The real first test came in the form of the Lee Brice concert in March that sold 2,000 tickets. Cook said the event proved that attendees could follow the rules.
“After the Lee Brice show, we stood at the exit and noticed that even after that long evening, we were still at about 80% of the people who still had their masks on,” he said. “As you go through the evening, you might get a little less strict with yourself, but almost everyone still had their masks when leaving.”
Faced with filling the venue’s calendar, Cook took advantage of states’ varying pandemic protocols and the realities of the road.
He said that while there were acts seeking venues, most buildings in the Midwest were still closed.

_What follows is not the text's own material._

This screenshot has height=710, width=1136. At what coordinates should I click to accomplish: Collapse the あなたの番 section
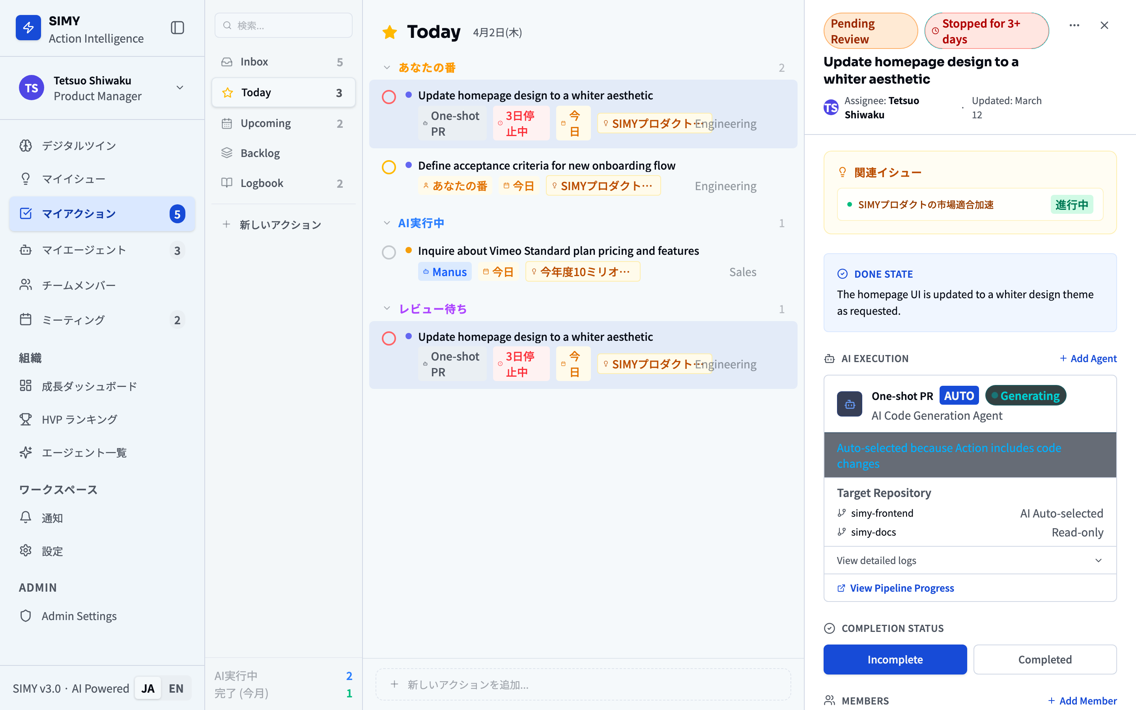386,68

Five Flags staff reached out to other Midwestern venues that were open to assemble proposed tour routes for different acts that would include Dubuque.
“Then, we went to the agencies and said ‘Look, we have these buildings open. You can play us Thursday, Friday, Saturday, Sunday, and make a quick run from Nashville up here,’” Cook said.
Cook also aggressively sought out non-musical programs, again taking advantage of states where venues were closed.
“We went into states like Wisconsin, Illinois and Minnesota and, for lack of a better word, poached the sporting events — like wrestling invitationals, volleyball tournaments,” he said. “We said, ‘Whatever you need us to do to make it safe — temperature checks, distancing, sanitation, crowd limits — we can do.’”
Five Flags also benefited from savings made through staff layoffs and furloughs and utilities and operations costs during the months it could not operate.
“Many other buildings, almost all of them, went from breaking even or losing $100,000 or $200,000 like they normally do, to losing millions of dollars,” Cook said. “With our salary savings from the furloughs, along with the revenue and other expenses we’ve saved, we’re actually in probably the best financial condition we’ve been in for several years.”
He said he expects to come in well under the $908,000 loss threshold expected by the city this year.
Commission Member Bryce Parks said the center’s success should be used to encourage support from Dubuque City Council members during their August goal-setting sessions.
“Five Flags has come back out of the COVID situation better than most venues in America, with the success they’re having with booking,” he said. “While other people are still struggling to find their way back, Five Flags is roaring back already.”
Commission members this week also discussed plans to promote a proposed ballot measure for an estimated $75 million expansion of Five Flags. City Council members agreed last year to postpone the referendum and table the issue until 2022 due to the pandemic.
Cook said he thinks having a plan in place for the project could allow the city to benefit from any large infrastructure bill Congress may pass. That could reduce the city’s share of the costs enough to make it more palatable to voters concerned about the price tag, he said.